[Material shown Boundary: Start]

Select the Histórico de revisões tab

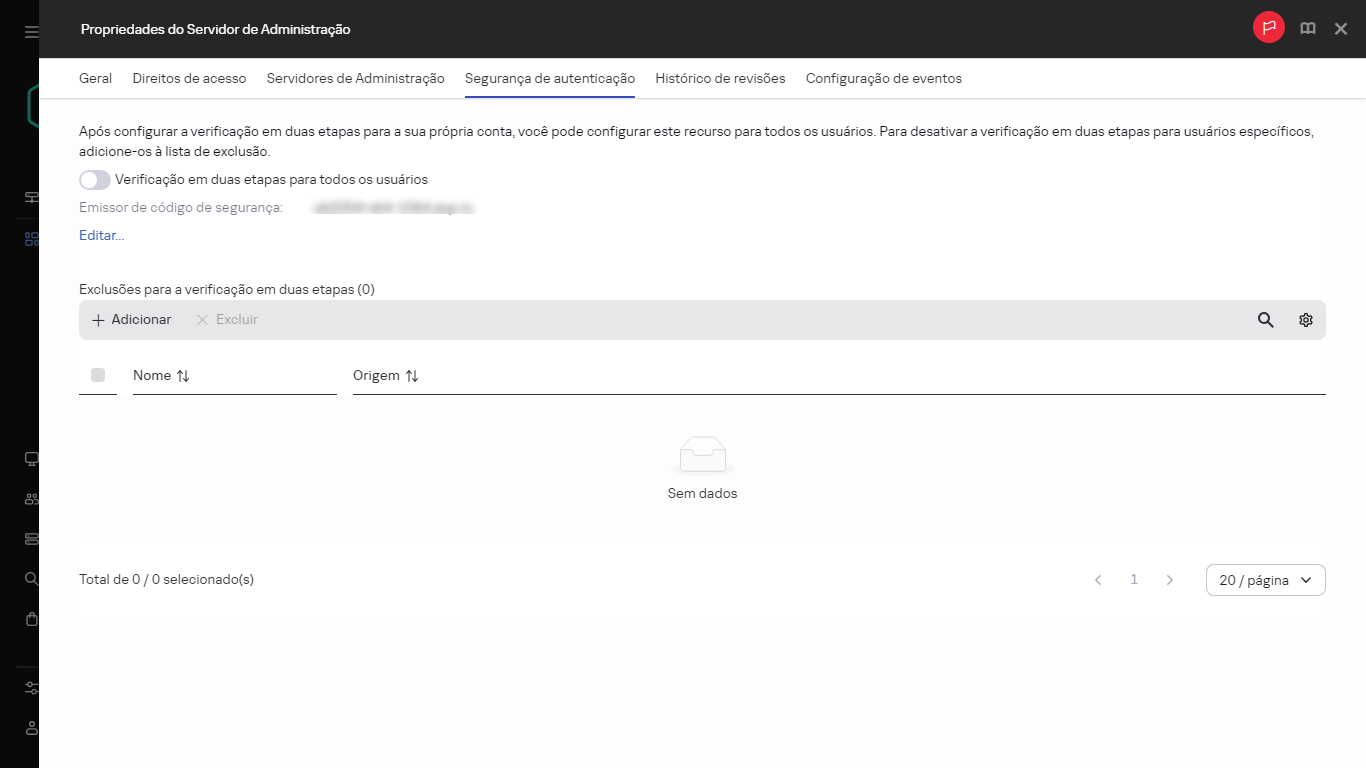click(720, 78)
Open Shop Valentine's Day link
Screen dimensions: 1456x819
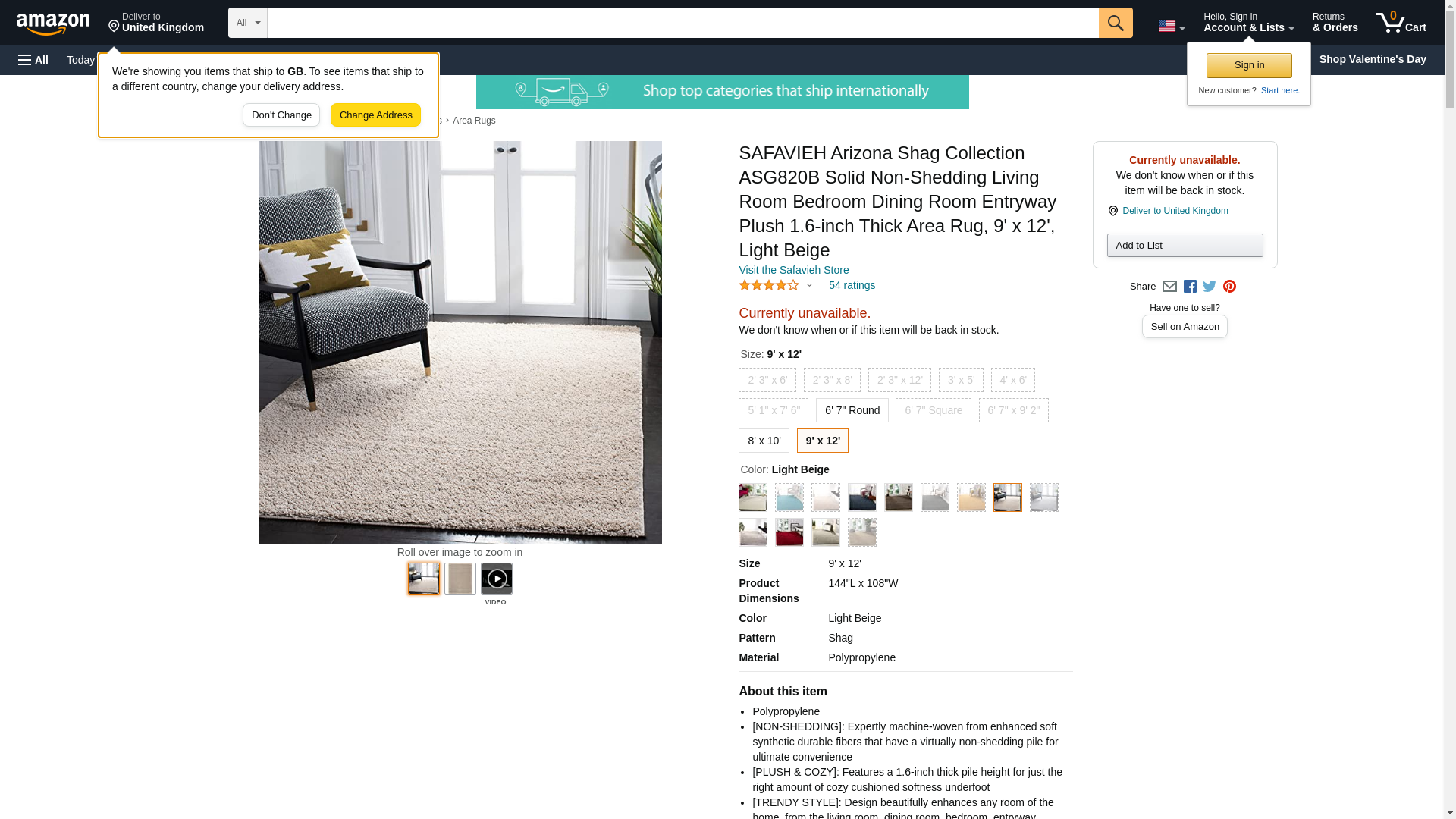(1373, 59)
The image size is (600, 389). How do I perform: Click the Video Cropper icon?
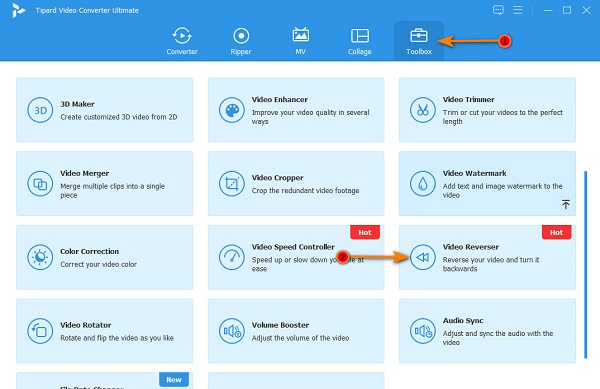(x=232, y=184)
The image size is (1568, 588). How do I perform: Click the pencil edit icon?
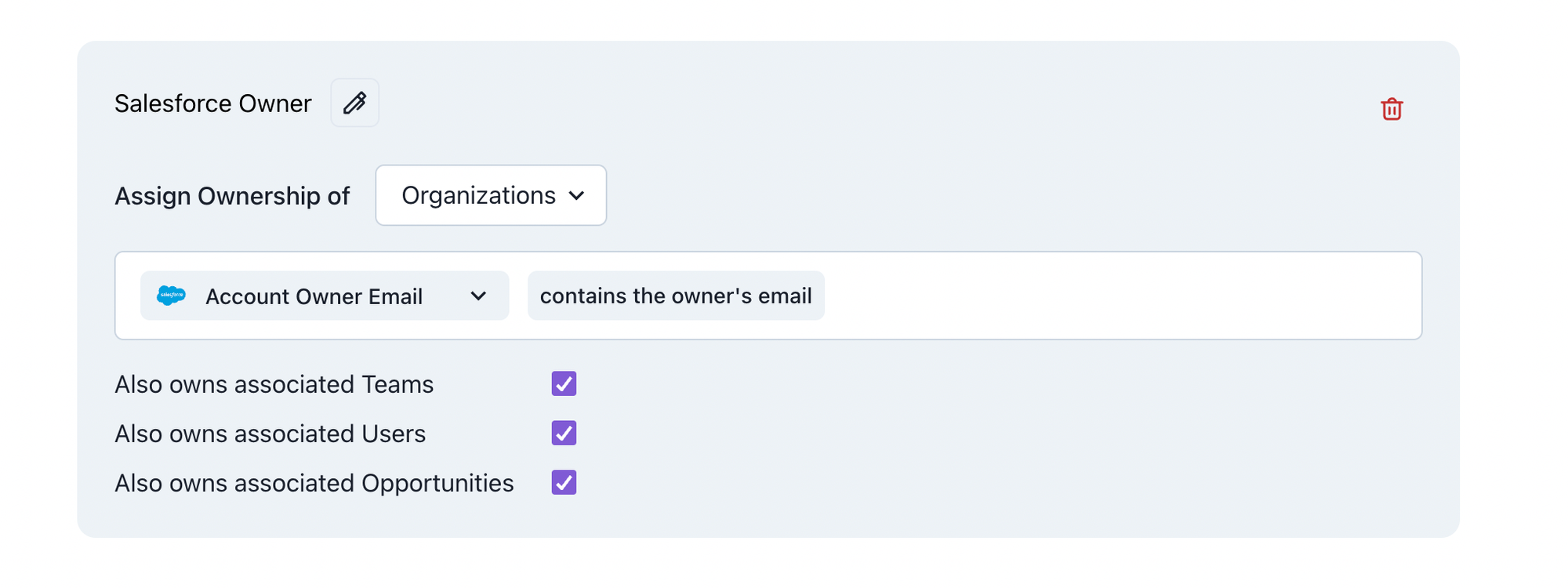354,103
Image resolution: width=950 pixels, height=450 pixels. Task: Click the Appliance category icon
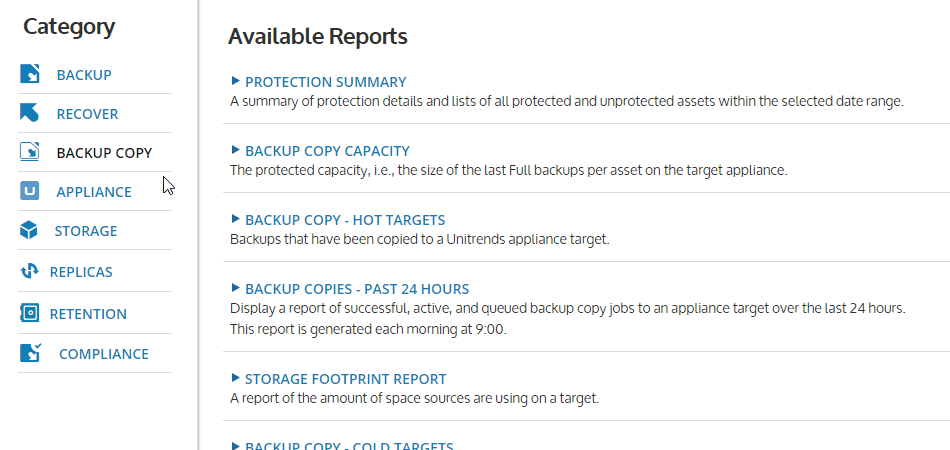[x=30, y=191]
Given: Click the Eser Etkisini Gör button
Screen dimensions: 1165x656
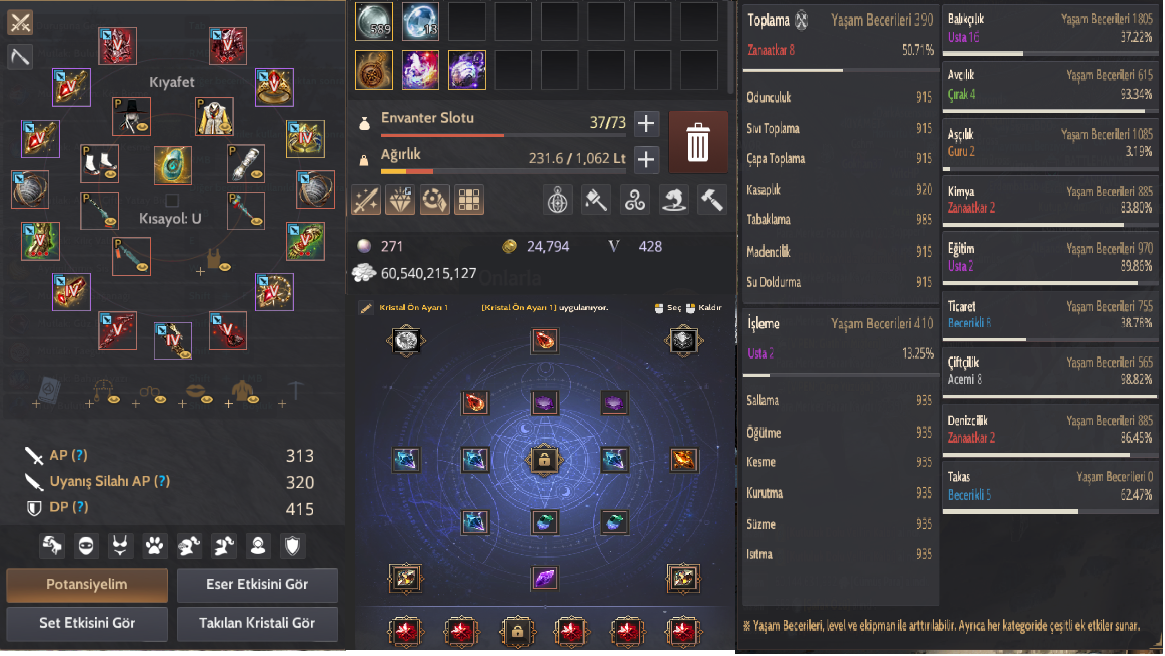Looking at the screenshot, I should (257, 585).
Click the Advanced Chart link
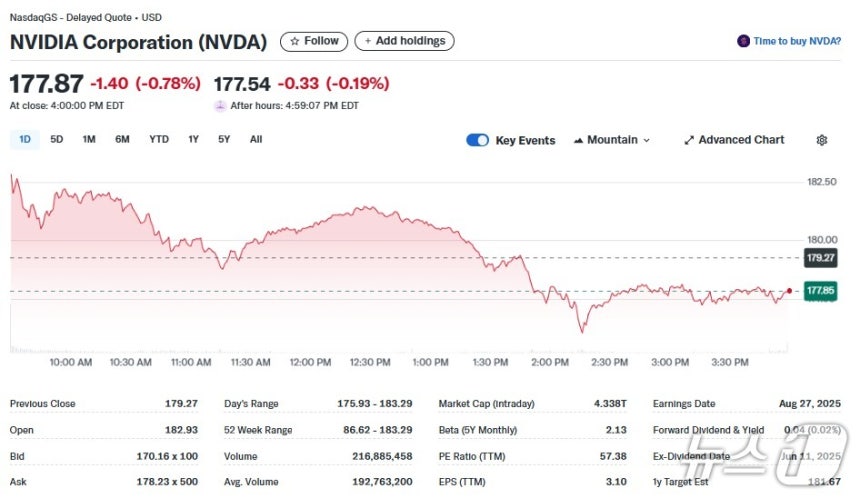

[Material shown Boundary: End]

> [Problem description]:
For this copy, leave pictures out and reproduce the lines from the one bearing "The image size is (600, 389)." through the final line of the listing above, both ends included.

> [Response to this exercise]:
The image size is (600, 389). How do I perform: Click the Video Cropper icon?
(x=232, y=184)
The image size is (1568, 588). How do I perform: Click the pencil edit icon?
354,103
Image resolution: width=950 pixels, height=450 pixels. Task: Click the Appliance category icon
[x=30, y=191]
Given: Click the Eser Etkisini Gör button
Screen dimensions: 1165x656
Looking at the screenshot, I should (257, 585).
Click the Advanced Chart link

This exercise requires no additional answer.